• [WHAT THE TASK ASKS] Please return, with no alterations, the lines below from the very first through the one that contains "Terms and Conditions (236, 2563)".

• [SOURCE RECORDS]

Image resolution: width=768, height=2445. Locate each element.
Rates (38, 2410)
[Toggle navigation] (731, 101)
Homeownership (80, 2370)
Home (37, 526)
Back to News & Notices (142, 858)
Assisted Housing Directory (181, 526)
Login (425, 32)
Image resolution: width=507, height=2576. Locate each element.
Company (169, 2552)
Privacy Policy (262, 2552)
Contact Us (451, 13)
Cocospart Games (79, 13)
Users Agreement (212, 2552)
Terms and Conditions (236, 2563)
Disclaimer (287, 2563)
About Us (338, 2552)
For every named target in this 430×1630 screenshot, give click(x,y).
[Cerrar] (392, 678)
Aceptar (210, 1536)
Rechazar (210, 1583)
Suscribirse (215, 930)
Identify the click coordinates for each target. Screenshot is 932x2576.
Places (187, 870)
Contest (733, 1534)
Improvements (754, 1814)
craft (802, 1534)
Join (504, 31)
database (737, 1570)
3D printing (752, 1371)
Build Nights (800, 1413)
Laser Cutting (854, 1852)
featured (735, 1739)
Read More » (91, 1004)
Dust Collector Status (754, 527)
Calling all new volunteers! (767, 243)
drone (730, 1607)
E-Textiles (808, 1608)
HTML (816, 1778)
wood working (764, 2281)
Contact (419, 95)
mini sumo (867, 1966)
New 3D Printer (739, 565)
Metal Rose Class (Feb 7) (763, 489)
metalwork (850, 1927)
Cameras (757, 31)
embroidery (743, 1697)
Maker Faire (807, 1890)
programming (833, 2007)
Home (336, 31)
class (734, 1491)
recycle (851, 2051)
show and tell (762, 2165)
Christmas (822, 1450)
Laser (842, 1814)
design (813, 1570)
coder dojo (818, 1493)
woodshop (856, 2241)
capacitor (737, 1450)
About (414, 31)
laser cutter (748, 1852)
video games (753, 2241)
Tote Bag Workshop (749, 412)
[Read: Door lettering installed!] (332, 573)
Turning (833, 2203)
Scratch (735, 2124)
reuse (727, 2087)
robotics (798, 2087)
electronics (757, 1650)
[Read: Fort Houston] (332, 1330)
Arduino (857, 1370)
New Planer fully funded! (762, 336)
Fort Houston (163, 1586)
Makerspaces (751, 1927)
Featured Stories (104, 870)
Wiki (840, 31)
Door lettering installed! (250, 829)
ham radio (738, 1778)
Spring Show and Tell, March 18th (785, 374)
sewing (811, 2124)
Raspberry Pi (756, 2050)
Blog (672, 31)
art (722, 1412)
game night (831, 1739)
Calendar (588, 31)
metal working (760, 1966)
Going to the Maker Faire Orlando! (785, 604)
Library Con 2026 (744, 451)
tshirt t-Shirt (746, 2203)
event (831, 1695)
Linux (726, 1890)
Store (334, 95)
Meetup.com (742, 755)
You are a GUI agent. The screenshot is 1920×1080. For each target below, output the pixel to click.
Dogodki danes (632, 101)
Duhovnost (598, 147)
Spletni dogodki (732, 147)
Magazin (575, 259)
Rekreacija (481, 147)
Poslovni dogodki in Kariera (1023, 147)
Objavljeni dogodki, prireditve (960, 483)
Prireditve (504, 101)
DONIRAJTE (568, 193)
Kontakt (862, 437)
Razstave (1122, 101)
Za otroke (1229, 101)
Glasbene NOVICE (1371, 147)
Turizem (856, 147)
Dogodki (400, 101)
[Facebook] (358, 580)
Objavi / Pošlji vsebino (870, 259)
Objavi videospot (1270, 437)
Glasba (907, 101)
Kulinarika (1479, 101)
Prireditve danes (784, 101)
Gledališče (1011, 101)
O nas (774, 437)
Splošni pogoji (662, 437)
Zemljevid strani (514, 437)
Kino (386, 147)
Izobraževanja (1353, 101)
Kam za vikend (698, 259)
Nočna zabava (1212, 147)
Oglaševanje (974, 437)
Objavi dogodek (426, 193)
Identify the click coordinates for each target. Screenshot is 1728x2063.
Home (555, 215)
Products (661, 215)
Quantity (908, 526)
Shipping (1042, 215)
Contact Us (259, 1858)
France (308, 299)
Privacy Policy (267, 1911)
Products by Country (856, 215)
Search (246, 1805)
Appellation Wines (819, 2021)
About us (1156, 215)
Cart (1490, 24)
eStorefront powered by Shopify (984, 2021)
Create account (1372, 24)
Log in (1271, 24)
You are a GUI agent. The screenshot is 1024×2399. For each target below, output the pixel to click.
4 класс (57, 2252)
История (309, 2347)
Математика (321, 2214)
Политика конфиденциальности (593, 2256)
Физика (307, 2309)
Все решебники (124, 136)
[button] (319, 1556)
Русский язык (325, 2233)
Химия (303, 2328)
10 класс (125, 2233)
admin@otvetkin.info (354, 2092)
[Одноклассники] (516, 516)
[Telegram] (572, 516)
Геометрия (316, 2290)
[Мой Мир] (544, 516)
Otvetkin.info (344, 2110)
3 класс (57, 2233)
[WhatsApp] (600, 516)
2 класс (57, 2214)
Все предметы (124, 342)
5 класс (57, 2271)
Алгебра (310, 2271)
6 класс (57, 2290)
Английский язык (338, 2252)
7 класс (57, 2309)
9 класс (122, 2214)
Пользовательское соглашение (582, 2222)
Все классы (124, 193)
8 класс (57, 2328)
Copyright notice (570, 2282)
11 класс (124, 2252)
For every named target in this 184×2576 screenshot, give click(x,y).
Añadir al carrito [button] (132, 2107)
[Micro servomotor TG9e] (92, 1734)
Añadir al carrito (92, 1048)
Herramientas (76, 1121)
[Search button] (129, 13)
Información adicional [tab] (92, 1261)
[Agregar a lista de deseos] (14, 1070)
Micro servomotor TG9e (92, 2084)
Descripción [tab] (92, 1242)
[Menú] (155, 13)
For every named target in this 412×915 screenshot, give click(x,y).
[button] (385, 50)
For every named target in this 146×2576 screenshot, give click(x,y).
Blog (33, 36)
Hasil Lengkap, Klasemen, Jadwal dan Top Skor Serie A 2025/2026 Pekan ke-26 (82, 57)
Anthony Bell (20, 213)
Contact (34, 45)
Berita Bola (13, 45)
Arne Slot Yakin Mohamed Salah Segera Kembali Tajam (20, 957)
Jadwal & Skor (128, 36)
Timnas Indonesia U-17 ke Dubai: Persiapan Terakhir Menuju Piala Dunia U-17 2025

• [SOLUTION TO THE EXERCISE]
Image resolution: width=768, height=2445. Locate each element.
Rates (38, 2410)
[Toggle navigation] (731, 101)
Homeownership (80, 2370)
Home (37, 526)
Back to News & Notices (142, 858)
Assisted Housing Directory (181, 526)
Login (425, 32)
Image resolution: width=507, height=2576. Locate each element.
Company (169, 2552)
Privacy Policy (262, 2552)
Contact Us (451, 13)
Cocospart Games (79, 13)
Users Agreement (212, 2552)
Terms and Conditions (236, 2563)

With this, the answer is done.